Problem statement:
All of the data below is to be output without alteration.

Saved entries
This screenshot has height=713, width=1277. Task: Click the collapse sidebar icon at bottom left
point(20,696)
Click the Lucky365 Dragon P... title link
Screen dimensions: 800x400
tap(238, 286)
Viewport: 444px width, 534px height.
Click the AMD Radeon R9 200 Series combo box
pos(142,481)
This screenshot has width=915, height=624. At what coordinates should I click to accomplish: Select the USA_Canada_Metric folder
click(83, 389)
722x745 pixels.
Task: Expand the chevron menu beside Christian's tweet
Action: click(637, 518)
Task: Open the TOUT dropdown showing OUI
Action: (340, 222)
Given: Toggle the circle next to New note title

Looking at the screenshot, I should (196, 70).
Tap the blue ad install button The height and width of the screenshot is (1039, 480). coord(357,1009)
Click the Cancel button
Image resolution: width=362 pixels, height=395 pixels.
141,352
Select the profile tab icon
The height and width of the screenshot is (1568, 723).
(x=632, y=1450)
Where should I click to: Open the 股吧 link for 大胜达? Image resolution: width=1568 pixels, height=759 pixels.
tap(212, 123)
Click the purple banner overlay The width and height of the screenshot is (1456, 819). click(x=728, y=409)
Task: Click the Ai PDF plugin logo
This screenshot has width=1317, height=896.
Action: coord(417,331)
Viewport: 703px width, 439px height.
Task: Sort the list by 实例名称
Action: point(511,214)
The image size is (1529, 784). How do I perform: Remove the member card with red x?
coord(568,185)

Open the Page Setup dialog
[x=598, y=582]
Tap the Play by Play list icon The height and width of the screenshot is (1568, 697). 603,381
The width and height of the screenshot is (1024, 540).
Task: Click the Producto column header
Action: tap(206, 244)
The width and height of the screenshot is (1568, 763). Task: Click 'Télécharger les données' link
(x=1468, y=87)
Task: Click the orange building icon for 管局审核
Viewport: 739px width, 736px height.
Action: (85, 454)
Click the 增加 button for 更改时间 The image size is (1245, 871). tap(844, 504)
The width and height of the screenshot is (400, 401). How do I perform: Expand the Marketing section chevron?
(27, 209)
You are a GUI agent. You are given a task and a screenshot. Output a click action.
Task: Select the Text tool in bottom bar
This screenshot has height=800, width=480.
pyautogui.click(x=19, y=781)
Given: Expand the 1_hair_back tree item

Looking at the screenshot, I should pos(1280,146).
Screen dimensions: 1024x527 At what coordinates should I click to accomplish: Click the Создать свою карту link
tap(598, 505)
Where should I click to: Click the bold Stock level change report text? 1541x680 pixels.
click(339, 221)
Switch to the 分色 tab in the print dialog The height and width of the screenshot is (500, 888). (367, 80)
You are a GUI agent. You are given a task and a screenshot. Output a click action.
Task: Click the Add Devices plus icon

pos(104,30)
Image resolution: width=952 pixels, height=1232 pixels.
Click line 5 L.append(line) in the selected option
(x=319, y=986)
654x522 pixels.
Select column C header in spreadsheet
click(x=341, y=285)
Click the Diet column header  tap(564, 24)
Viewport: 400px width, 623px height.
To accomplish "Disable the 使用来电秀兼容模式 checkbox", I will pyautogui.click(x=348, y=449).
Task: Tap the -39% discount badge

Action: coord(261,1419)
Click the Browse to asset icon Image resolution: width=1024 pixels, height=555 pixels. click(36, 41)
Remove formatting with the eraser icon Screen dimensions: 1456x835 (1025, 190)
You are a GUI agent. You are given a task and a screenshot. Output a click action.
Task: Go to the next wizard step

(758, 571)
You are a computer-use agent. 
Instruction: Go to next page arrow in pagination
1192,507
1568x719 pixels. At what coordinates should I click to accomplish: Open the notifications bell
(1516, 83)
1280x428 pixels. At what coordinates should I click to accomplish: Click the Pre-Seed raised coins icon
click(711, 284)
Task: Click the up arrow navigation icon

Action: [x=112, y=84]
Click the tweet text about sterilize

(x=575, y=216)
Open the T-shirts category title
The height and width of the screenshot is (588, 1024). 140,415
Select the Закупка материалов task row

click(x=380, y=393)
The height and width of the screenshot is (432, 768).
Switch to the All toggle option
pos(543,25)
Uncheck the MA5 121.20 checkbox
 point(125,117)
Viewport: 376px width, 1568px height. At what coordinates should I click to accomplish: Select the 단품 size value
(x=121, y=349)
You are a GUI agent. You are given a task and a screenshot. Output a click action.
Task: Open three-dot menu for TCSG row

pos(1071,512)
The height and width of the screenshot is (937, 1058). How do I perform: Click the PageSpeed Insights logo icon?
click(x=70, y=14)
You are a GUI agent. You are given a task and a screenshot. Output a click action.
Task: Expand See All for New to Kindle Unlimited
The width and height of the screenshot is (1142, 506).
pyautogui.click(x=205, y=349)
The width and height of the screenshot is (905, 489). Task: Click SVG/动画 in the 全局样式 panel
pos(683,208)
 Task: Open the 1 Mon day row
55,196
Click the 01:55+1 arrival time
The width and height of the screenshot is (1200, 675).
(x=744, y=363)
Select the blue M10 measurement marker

Answer section:
This screenshot has height=713, width=1277. Task: Click the collapse sidebar icon at bottom left
point(20,696)
Click the Lucky365 Dragon P... title link
Screen dimensions: 800x400
tap(238, 286)
Viewport: 444px width, 534px height.
Click the AMD Radeon R9 200 Series combo box
pos(142,481)
This screenshot has width=915, height=624. At what coordinates should I click to accomplish: Select the USA_Canada_Metric folder
click(83, 389)
722x745 pixels.
Task: Expand the chevron menu beside Christian's tweet
Action: click(637, 518)
Task: Open the TOUT dropdown showing OUI
Action: (340, 222)
Given: Toggle the circle next to New note title

Looking at the screenshot, I should (196, 70).
Tap the blue ad install button The height and width of the screenshot is (1039, 480). coord(357,1009)
Click the Cancel button
Image resolution: width=362 pixels, height=395 pixels.
141,352
Select the profile tab icon
The height and width of the screenshot is (1568, 723).
(x=632, y=1450)
Where should I click to: Open the 股吧 link for 大胜达? Image resolution: width=1568 pixels, height=759 pixels.
tap(212, 123)
Click the purple banner overlay The width and height of the screenshot is (1456, 819). click(x=728, y=409)
Task: Click the Ai PDF plugin logo
This screenshot has width=1317, height=896.
Action: coord(417,331)
Viewport: 703px width, 439px height.
Task: Sort the list by 实例名称
Action: point(511,214)
The image size is (1529, 784). How do I perform: Remove the member card with red x?
coord(568,185)

Open the Page Setup dialog
[x=598, y=582]
Tap the Play by Play list icon The height and width of the screenshot is (1568, 697). 603,381
The width and height of the screenshot is (1024, 540).
Task: Click the Producto column header
Action: tap(206, 244)
The width and height of the screenshot is (1568, 763). Task: Click 'Télécharger les données' link
(x=1468, y=87)
Task: Click the orange building icon for 管局审核
Viewport: 739px width, 736px height.
Action: (85, 454)
Click the 增加 button for 更改时间 The image size is (1245, 871). tap(844, 504)
The width and height of the screenshot is (400, 401). How do I perform: Expand the Marketing section chevron?
(27, 209)
You are a GUI agent. You are given a task and a screenshot. Output a click action.
Task: Select the Text tool in bottom bar
This screenshot has height=800, width=480.
pyautogui.click(x=19, y=781)
Given: Expand the 1_hair_back tree item

Looking at the screenshot, I should pos(1280,146).
Screen dimensions: 1024x527 At what coordinates should I click to accomplish: Click the Создать свою карту link
tap(598, 505)
Where should I click to: Click the bold Stock level change report text? 1541x680 pixels.
click(339, 221)
Switch to the 分色 tab in the print dialog The height and width of the screenshot is (500, 888). (367, 80)
You are a GUI agent. You are given a task and a screenshot. Output a click action.
Task: Click the Add Devices plus icon

pos(104,30)
Image resolution: width=952 pixels, height=1232 pixels.
Click line 5 L.append(line) in the selected option
(x=319, y=986)
654x522 pixels.
Select column C header in spreadsheet
click(x=341, y=285)
Click the Diet column header  tap(564, 24)
Viewport: 400px width, 623px height.
To accomplish "Disable the 使用来电秀兼容模式 checkbox", I will pyautogui.click(x=348, y=449).
Task: Tap the -39% discount badge

Action: coord(261,1419)
Click the Browse to asset icon Image resolution: width=1024 pixels, height=555 pixels. click(36, 41)
Remove formatting with the eraser icon Screen dimensions: 1456x835 (1025, 190)
You are a GUI agent. You are given a task and a screenshot. Output a click action.
Task: Go to the next wizard step

(758, 571)
You are a computer-use agent. 
Instruction: Go to next page arrow in pagination
1192,507
1568x719 pixels. At what coordinates should I click to accomplish: Open the notifications bell
(1516, 83)
1280x428 pixels. At what coordinates should I click to accomplish: Click the Pre-Seed raised coins icon
click(711, 284)
Task: Click the up arrow navigation icon

Action: [x=112, y=84]
Click the tweet text about sterilize

(x=575, y=216)
Open the T-shirts category title
The height and width of the screenshot is (588, 1024). 140,415
Select the Закупка материалов task row

click(x=380, y=393)
The height and width of the screenshot is (432, 768).
Switch to the All toggle option
pos(543,25)
Uncheck the MA5 121.20 checkbox
 point(125,117)
Viewport: 376px width, 1568px height. At what coordinates should I click to accomplish: Select the 단품 size value
(x=121, y=349)
You are a GUI agent. You are given a task and a screenshot. Output a click action.
Task: Open three-dot menu for TCSG row

pos(1071,512)
The height and width of the screenshot is (937, 1058). How do I perform: Click the PageSpeed Insights logo icon?
click(x=70, y=14)
You are a GUI agent. You are given a task and a screenshot. Output a click action.
Task: Expand See All for New to Kindle Unlimited
The width and height of the screenshot is (1142, 506).
pyautogui.click(x=205, y=349)
The width and height of the screenshot is (905, 489). Task: Click SVG/动画 in the 全局样式 panel
pos(683,208)
 Task: Open the 1 Mon day row
55,196
Click the 01:55+1 arrival time
The width and height of the screenshot is (1200, 675).
(x=744, y=363)
Select the blue M10 measurement marker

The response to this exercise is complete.